"I've been tethered to the side of a spaceship, nothing but a thin layer of carbon fabric between my nuts and the vacc, and I've looked up from the panel or whatever is broken and seen all those stars. It use to make me feel small, but not anymore. Cause after a few runs between those stars, it changes. It will change for you. You will realize that the closer you get to those stars the smaller everything gets. You know what I saying? Ain't that many goldilocks worlds, but there are tons of little rocks circling fainter stars. And almost every little rock has a little petty king scraping out a living and fighting with another little king."

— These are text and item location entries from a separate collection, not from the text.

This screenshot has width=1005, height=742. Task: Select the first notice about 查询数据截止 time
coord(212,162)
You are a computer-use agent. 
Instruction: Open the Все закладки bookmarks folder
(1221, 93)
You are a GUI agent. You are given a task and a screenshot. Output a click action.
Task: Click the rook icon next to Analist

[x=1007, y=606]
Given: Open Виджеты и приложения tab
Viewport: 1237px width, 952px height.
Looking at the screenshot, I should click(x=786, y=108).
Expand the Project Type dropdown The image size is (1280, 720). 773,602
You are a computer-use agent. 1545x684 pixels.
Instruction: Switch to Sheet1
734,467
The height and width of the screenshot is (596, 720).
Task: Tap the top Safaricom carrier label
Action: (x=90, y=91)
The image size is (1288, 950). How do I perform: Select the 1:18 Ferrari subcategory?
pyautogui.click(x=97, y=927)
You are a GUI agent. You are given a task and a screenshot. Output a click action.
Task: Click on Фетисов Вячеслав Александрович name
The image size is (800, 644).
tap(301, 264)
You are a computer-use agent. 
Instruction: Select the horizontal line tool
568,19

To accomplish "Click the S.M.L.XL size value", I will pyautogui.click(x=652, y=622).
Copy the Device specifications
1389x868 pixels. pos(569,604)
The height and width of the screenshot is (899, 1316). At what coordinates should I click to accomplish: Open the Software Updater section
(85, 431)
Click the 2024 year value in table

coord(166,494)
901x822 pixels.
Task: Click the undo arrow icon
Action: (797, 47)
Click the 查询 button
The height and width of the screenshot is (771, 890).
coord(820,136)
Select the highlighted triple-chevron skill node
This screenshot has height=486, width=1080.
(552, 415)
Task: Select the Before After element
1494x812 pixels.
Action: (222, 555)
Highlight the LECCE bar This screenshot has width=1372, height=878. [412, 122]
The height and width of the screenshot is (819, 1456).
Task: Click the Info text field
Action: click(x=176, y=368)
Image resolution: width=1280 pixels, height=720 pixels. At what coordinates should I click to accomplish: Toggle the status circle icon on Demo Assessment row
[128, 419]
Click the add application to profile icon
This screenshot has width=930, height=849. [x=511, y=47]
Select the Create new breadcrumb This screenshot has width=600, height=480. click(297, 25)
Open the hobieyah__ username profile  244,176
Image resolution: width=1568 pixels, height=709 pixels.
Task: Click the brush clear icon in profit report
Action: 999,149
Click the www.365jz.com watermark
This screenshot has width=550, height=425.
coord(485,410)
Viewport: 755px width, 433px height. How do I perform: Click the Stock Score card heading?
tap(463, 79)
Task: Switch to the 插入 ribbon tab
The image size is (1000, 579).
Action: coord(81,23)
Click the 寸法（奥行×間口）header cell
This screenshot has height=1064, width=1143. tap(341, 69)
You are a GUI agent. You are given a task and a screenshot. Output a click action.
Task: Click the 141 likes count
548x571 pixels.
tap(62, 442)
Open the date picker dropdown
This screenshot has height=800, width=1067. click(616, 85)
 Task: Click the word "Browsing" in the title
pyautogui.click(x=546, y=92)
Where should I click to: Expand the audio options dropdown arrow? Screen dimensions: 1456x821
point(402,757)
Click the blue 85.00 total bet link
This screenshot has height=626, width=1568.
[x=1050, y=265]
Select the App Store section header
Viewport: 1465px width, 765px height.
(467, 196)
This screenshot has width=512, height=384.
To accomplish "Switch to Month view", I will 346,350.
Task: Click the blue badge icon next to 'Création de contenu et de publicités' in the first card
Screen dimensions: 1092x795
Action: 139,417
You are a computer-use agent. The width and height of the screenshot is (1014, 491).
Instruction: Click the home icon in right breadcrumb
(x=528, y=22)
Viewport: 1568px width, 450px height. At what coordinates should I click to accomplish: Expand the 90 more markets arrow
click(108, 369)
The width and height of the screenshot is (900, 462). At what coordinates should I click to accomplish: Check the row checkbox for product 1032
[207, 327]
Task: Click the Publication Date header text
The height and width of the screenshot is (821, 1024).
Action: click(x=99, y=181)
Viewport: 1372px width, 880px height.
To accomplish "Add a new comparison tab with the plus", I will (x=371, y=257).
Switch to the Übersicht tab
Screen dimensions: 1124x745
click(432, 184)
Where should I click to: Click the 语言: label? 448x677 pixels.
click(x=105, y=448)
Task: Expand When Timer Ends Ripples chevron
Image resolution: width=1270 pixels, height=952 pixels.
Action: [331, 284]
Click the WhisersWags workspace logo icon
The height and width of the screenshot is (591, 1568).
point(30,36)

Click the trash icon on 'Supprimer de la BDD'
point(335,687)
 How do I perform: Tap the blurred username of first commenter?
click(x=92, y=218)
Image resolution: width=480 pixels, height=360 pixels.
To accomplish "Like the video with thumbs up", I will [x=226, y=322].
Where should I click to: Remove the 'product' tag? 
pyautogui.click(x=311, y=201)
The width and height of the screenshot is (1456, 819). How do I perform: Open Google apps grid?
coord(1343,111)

- Buck Leftyork, FTO Mission Engineer
Interstellar warfare is logarithmic. The plan for the attack begins by considering questions of hundreds of billions of kilometers. How will we get people and equipment from all over the galaxy to orbit the star of the planet we intend to take? Those logistical threads can get tied into knots that are literally light years long. Then once we have our force in star system it becomes a question of millions of kilometers. How do we get to this planet safely and quietly? Then we have to make the landing, thousands of kilometers. Next there is a question of defending the LZ: hundred of kilometers. Once the air support is dealt with and the artillery is neutralized, we’ve got to reach the objective. Then finally there is the soldiers’ combat. That is when the scale collapses quickly. A fight we started light years away can end because we had to cross two meters of open field or because a piece of shrapnel was a millimeter too close.
-Awl-70000891, Captain, Dynastic Army
"I keep my sanity tied to my hip with very thin thread. Somedays when I am pushing through the throngs of people all staring at tiny screens in their heads or in their hands I start feel that thread slipping. On those days I know that my only salvation is docked at the spaceport. My savior is not some luxury liner or high speed transport filled with perfectly balanced environments and a history of 'punctuality'. This man's spaceport messiah is more often than not a century old craft whose airlock is caked with the mud of a hundred worlds, with a computer programed in a dead language and a captain that makes his living looking for the slimmest trade margins in the most distant stars. When I sign on to the crew of such a craft I feel my thread of sanity tighten. I know that when we break through that blue ceiling we will be passing the soul crushing civilized worlds and heading for the fainter stars."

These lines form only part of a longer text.